“Poesía, en suma, escrita desde los adentros, que se llueve
en su costumbre y en su porvenir y que anhela desvelar la frágil ebriedad de la
existencia, la médula de la dichal”.Reseña de El piano del pirómano de Ángel
Antonio Herrera (Calambur, 2014), por Jorge de Arco en “Granada Cultural” (marzo
2015).
Tres años después de la publicación de “Los motivos del
salvaje”, Ángel Antonio Herrera (1965) da a la luz su sexto poemario, “El piano
del pirómano” (Calambur. Madrid, 2014), galardonado con el premio “Barcarola”,
en su XXIX edición.
En su anterior entrega -ya citada-, el poeta albaceteño
incluía en su pórtico una cita de Pablo Neruda: “Escucho a mi tigre y lloro a
mi ausente”. Ahora, en uno de sus textos iniciales, anota: “He venido a fundar
una métrica del tigre, un cuaderno de añadidura cuya lira arañe en lo ahondado,
un parlamento de mágicas lámparas donde pueda verse que hay en el tambor del
alba un daño dormido”.
Con esta intención profunda y totalizadora, se vertebra un
volumen que sirve como desahogo confesional y que ahonda en los mimbres que
sostienen el decir de su ayer y su mañana: un flujo torrencial, pero riguroso,
cuyo cántico se crece de daño y de dicha, y que deviene en un discurso
enajenado y ferviente: “No estoy con la suerte que evita la selva, ni entiendo
que sea la vida sin un desván salvaje. Amo la noche de escultura parecida al
relámpago (…) Sigo ensayando una santidad de incendio para volver a las
andadas, un desperfecto de ternura para mejorar el recuerdo siguiente”.
Para esta ocasión, Ángel Antonio Herrera ha elegido la prosa
poética -aunque también podría tratarse de un versículo dilatado y sonoro-, y
lo ha hecho, según el mismo declaraba días atrás, porque “quería para este libro de excesos un molde
de desmesura, o sea, ningún molde. Para que el lenguaje trabajara libérrimo,
barroco hacia dentro y viajara lejos. Se trataba de escribir a lo ancho, con todo
el desacato al galope musical”. Ese galope, en ocasiones, desbocado, esa
desmesura, en otras, arrolladora, tiene tras de sí el oficio de un escritor que
se afana en descifrar su íntima conciencia y ofrecerla -febril o desconsolada-
a corazón abierto.
La tensión lingüística que destilan estas páginas, la
compleja comunión que asoma por entre la orfandad de su verso y la audacia de
su verbo, la intensa y extensa concentración, al cabo, a la que somete al
lector, suman atractivos para que las notas de este piano se incendien frente
al cristal de un yo lírico nostálgico y deudor: “Me sucede la intuición del
desconsuelo y la molienda de la melancolía. Con mi largo revólver avalo al que
prefiere la incógnita. Me inspiran epístolas de vampiro, las plácidas muchachas
que al atardecer se perfuman para nadie”.

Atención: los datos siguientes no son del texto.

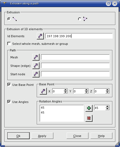Select the 1D edge extrusion radio button
The height and width of the screenshot is (147, 120).
(9, 19)
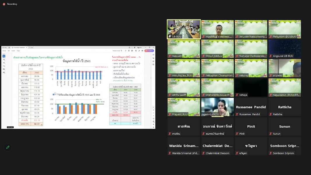Screen dimensions: 311x175
Task: Click the zoom in icon at bottom right rail
Action: click(x=153, y=124)
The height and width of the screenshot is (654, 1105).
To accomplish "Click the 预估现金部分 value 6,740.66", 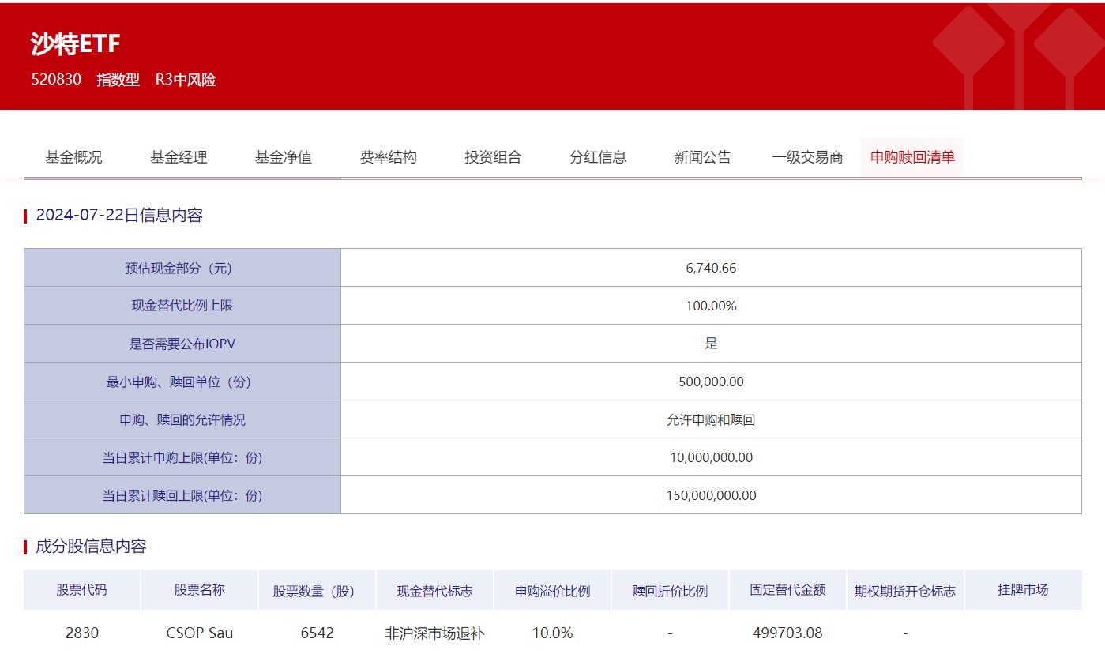I will [711, 268].
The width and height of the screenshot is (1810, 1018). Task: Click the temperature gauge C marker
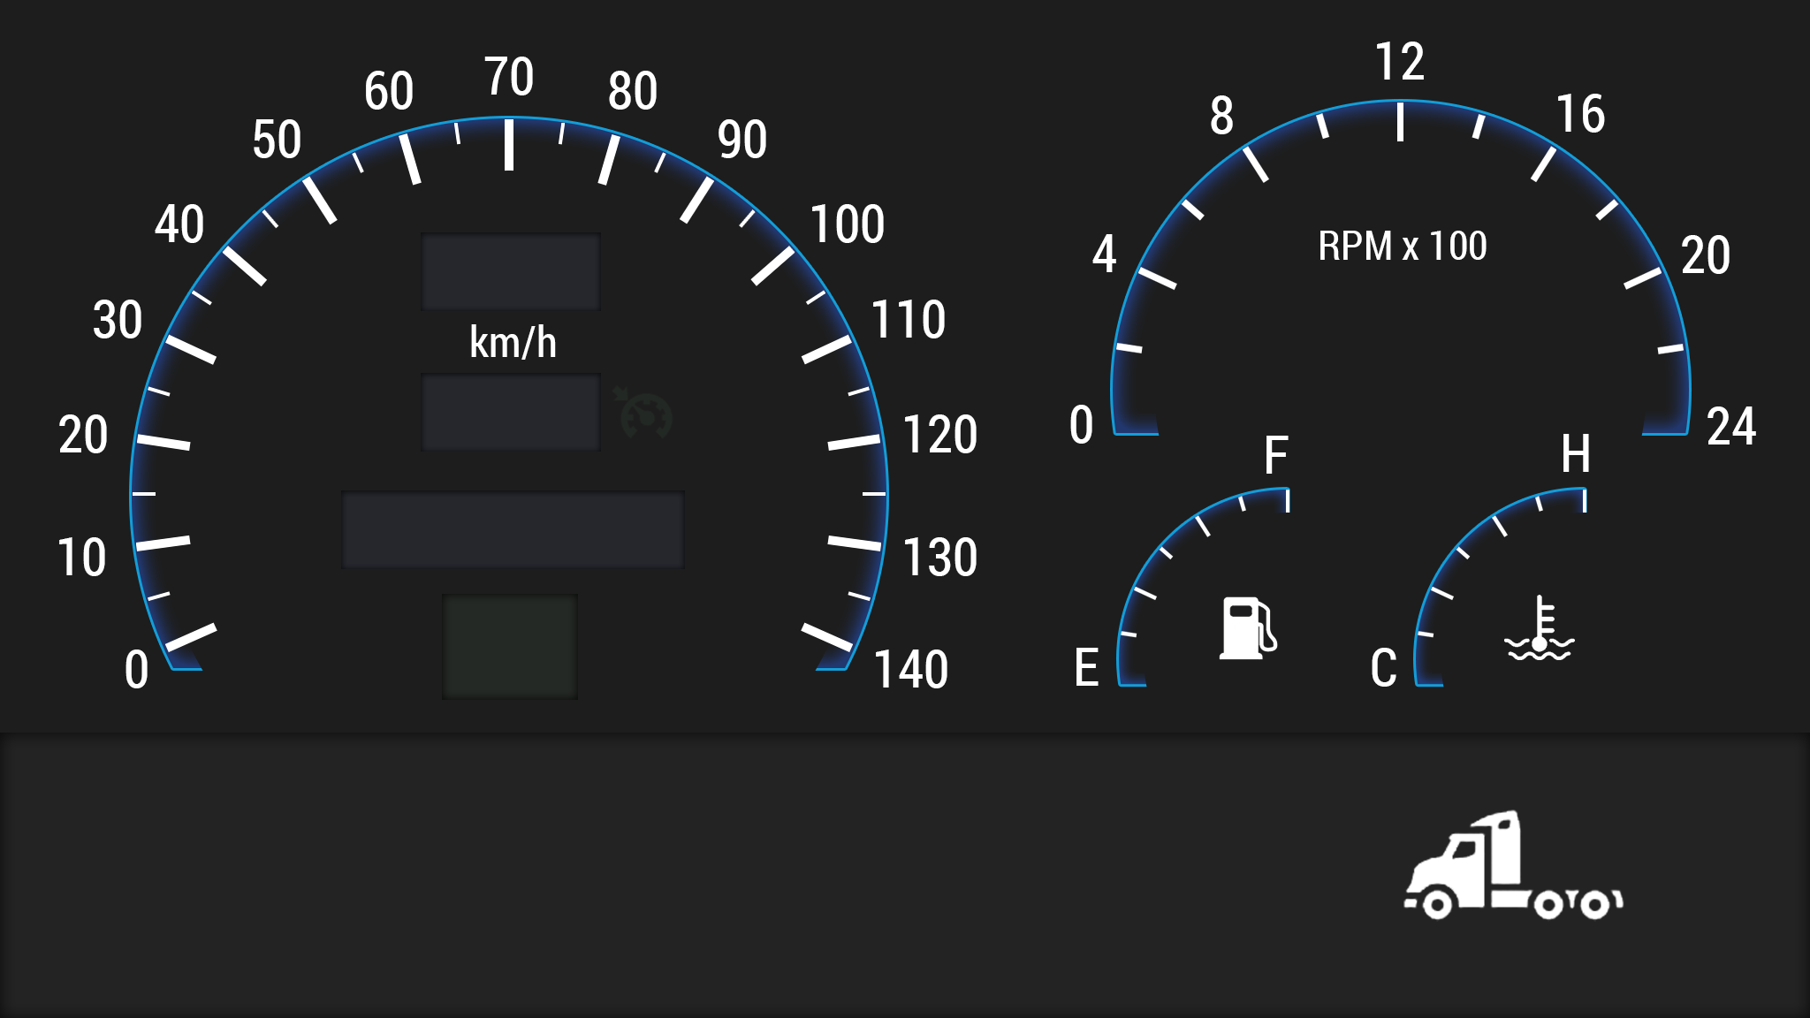point(1383,669)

Detrás de la piel candente de las palabras, hay una temática
que roza la tristura, la muerte (“qué último carbón se emociona si pulso la
pureza de la mácula de aquel septiembre cuando se acabó una madre que fue la
mía”), la soledad, el miedo…, pero también el amor, que con fiereza y sin
tardanza, se ovilla entre la necesaria y almada certeza que reclama todo ser
humano: “El ver
ano me ama. Mato la negrura con metáforas. Entreno la veteranía
de sorprender a la belleza entre dos riesgos. Un día mejor, amé en el sur, tuve
padre, dije paraíso”.
Poesía, en suma, escrita desde los adentros, que se llueve
en su costumbre y en su porvenir y que anhela desvelar la frágil ebriedad de la
existencia, “la médula de la dicha”.